INSTRUCTIONS =
- a) Transcribe the David Stern passage between "Yes, Stern accomplished" and "quality control problems.", inclusive.
- b) Write the next part of the column on David Stern's departure from the NBA, picking up after its final sentence.

GIVEN PASSAGE =
----
If NBA commissioner Uncle David Stern had even the smallest sense of humor, he would have walked out for one of the picks in last year’s NBA Draft – his last as a commissioner – wearing an oversized hunter’s cap and carrying a rifle. He would have tiptoed up to the microphone and said, “Be ve-wy qwiet. I’m hunting wabbits.” Then, he would have announced the next selection in perhaps the most disastrous Draft in history.
“With the eweventh pick in the 2013 NBA Dwaft, the Orwando Magic sewect Humpty Dumpty, center, fwom Ukwaine.”
Alas, Stern rides out of NBAtown on Feb. 1, 2014, 30 years to the day that he took over the job. He is perhaps the greatest commissioner in American sports history and is responsible for remarkable growth in popularity and revenue of the world’s most important professional basketball league. He presided over the creation and nurturing of the star system, in which big names were promoted ahead of the teams for which they played, and helped open the global market with the unleashing of the Dream Team in 1992. Without Stern, we would not have had Dirk Nowitzki or Yao Ming. We wouldn’t have had Pavel Podkolzin or Nikoloz Tskitishvili, either. But there is always some collateral damage when people think big.
Yes, Stern accomplished a lot, and he will be turning things over to Adam Silver, who is said to think just like Stern, even if Silver looks like that really tall elf on “Rudolf”. If you ask El Hombre, Stern is getting out at the right time. The NBA may have robust TV contracts and can hawk T-wolves merchandise in Guangdong Province, but the play on the court is bad and getting worse. No matter how strenuously the league’s propaganda partners promote “The Association”, there is no escaping the fact that the product is experiencing some serious quality control problems.
----
RECORDED INFORMATION =
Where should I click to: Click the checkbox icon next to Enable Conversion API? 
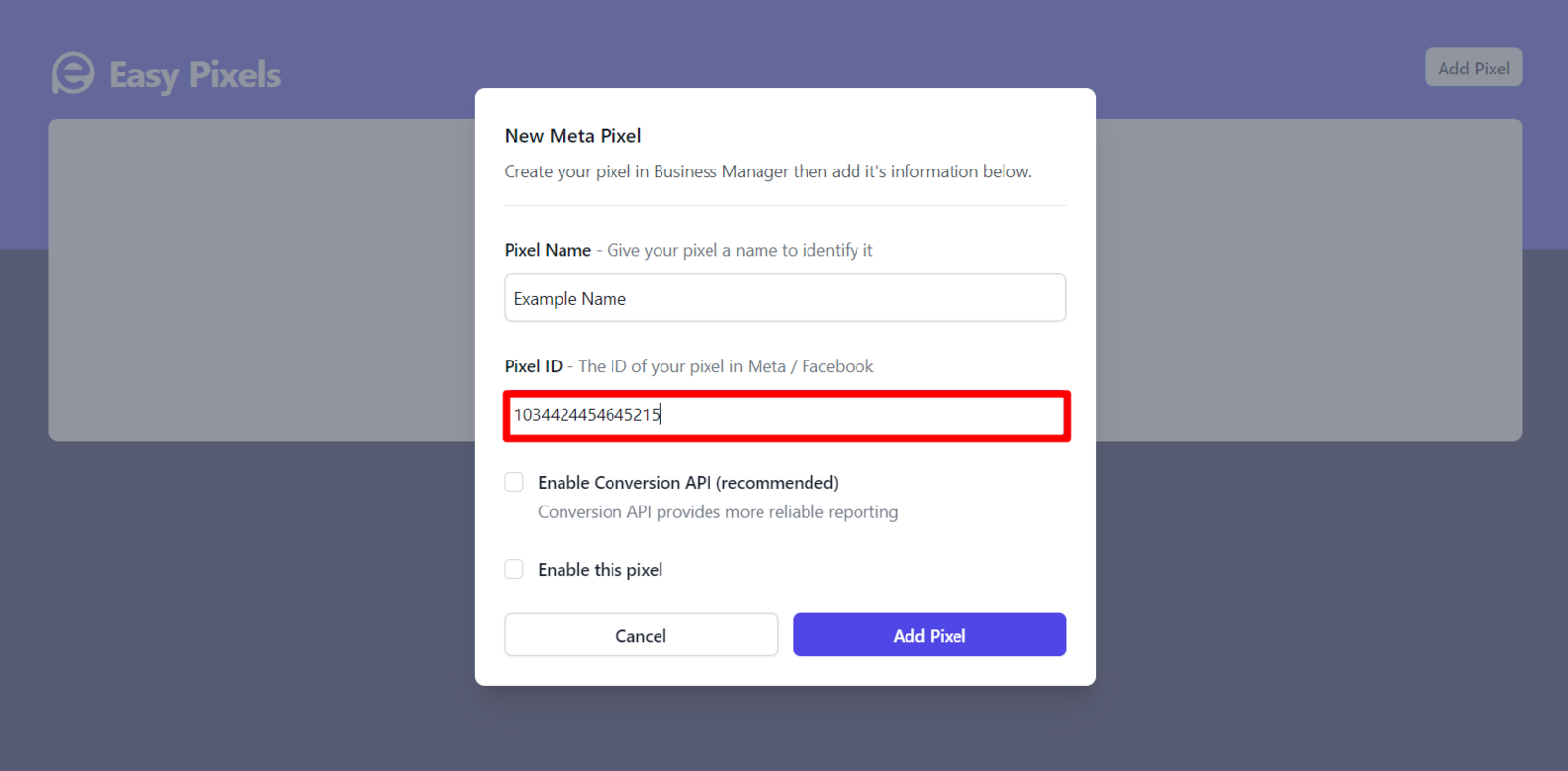[514, 482]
----
RESULTS BY TASK =
- a)
Yes, Stern accomplished a lot, and he will be turning things over to Adam Silver, who is said to think just like Stern, even if Silver looks like that really tall elf on “Rudolf”. If you ask El Hombre, Stern is getting out at the right time. The NBA may have robust TV contracts and can hawk T-wolves merchandise in Guangdong Province, but the play on the court is bad and getting worse. No matter how strenuously the league’s propaganda partners promote “The Association”, there is no escaping the fact that the product is experiencing some serious quality control problems.

- b)
Take the Eastern Conference…please. As of Thursday morning, there were two (2!) teams with winning records among the 15 in the three divisions. Things are so bad that the Washington Generals would be a four seed in the playoffs, and the bottom two squads are candidates for relegation to the Missouri Valley Conference.
It’s bad in the East but nowhere is it worse than in the Big Apple, where the Knicks and the Nets are waging a big-money race to the graveyard. Things are so bad in Broke-lyn that coach Jason Kidd’s best move all season came when he faked spilling a soda to get a timeout during a game last week. The problem was that he spoke to his team during the stoppage, thereby negating any advantage the Nets had gained by the chicanery. Team owner Mikhail Prokhorov selected Kidd to lead his luxury tax-strapped team, despite Kidd’s zero experience as an NBA coach. With decisions like that, one has to wonder how the big Russian became a billionaire. Oh, yeah, that’s right: the giddy days after the fall of the Soviet Union, when Jack Sparrow and Blackbeard would have seemed like altar boys.
While the Nets stink it up in the outskirts, the Knicks have flat quit in Gotham. Owner James Dolan is making all sorts of threats, but the fact remains that his people have populated the roster with a collection of hounds, led by CarMElo Anthony, whose selfishness makes Veruca Salt look like a philanthropist. It’s amazing to think that some team is going to bestow $20-25 million/year on him after this season.
And therein lies the problem. As long as media sycophants regard serial gunners like him as stars, the NBA will continue its slide into oblivion. The new players are better suited for the decathlon than the basketball court, and while everybody is waiting for the 2014 Draft to flood the league with a collection of saviors, the fact remains that the crop – while filled with potential – could be more hype than anything else. But that hasn’t stopped a third of the league from throwing away this season in the hopes of landing a superstar capable of transforming them from tomato cans to contenders.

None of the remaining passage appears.